On what she learned about herself from writing the book: 
I always have thought that I was mainly a reporter and a digger. That that’s the part of journalism I loved most. And in writing the book, I found great pleasure in writing itself and figuring out a narrative structure, how to create narrative tension when you’re describing events where the reader could possibly know how the story goes it. It surprised me how much I loved the writing part.

On her interview tips:
I’ve tried really hard over the years to shut up and listen. Don’t interrupt the person you’re interviewing. Those are early lessons that kind of came back. I’d occasionally catch myself blah blah blah-ing and try and say in my interior voice: shut up. But I always go into an interview with someone with an idea of one or two or three things that are the things I desperately want. And I obviously don’t usually ask about them at the very beginning. And that remained the same.

On note-taking:
I do not record. I’ve never recorded. I’m a very fast note-taker. When someone kind of says the “it” thing that I have really wanted, I don’t start scribbling right away. I have an almost photographic memory and so I wait a beat or two while they’re onto something else, and then I write down the previous thing they said. Because you don’t want your subject to get nervous about what they just said.

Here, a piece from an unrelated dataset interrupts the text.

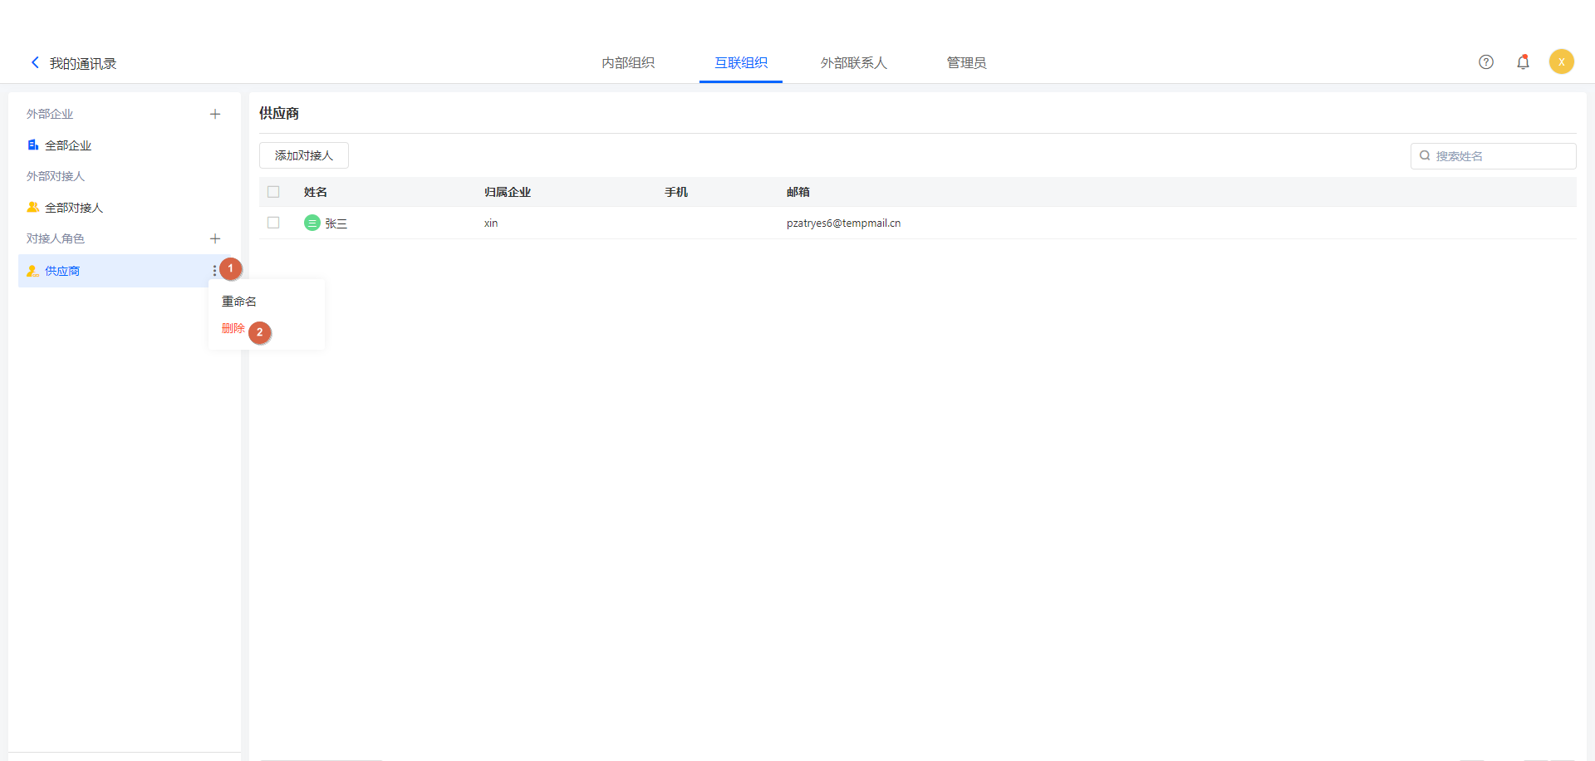Open the three-dot menu for 供应商
Image resolution: width=1595 pixels, height=761 pixels.
[x=214, y=271]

On how she handles criticism and stress:
I’m not unflappable, and I’ve been ordered by family and friends to kind of use them as medieval tasters. So like, they’ll look at the bad stuff and tell me what I need to pay attention to. I was paying attention to that criticism of the book on Twitter, but I wasn’t surprised about it, because of what Twitter is. When I was executive editor of the Times I had a yoga teacher who came to my apartment who was actually my classmate at Harvard and that was a very pleasant experience. I was very tense and stressed out during those years and it helped.

On how her lifestyle changed after leaving the Times:
A real revelation to me was right away after I was fired how much I treasured being in charge of me. At the Times, my assistant would give me my schedule every day and it was segmented into 15-minute portions, I was running and going to a lot of meetings that I didn’t feel I had a lot to contribute to. That was a real revelation, to set my own priorities. I guess the downside is I miss the bustle and social connections and interesting conversations that the New York Times newsroom was full of and I miss the people I worked with there. I like my Harvard colleagues a lot but book writing is kind of solitary, I had a fantastic assistant who helped me with everything. The book wouldn’t have happened without him, but he was the only person like day to day that I could talk to about my work on the book.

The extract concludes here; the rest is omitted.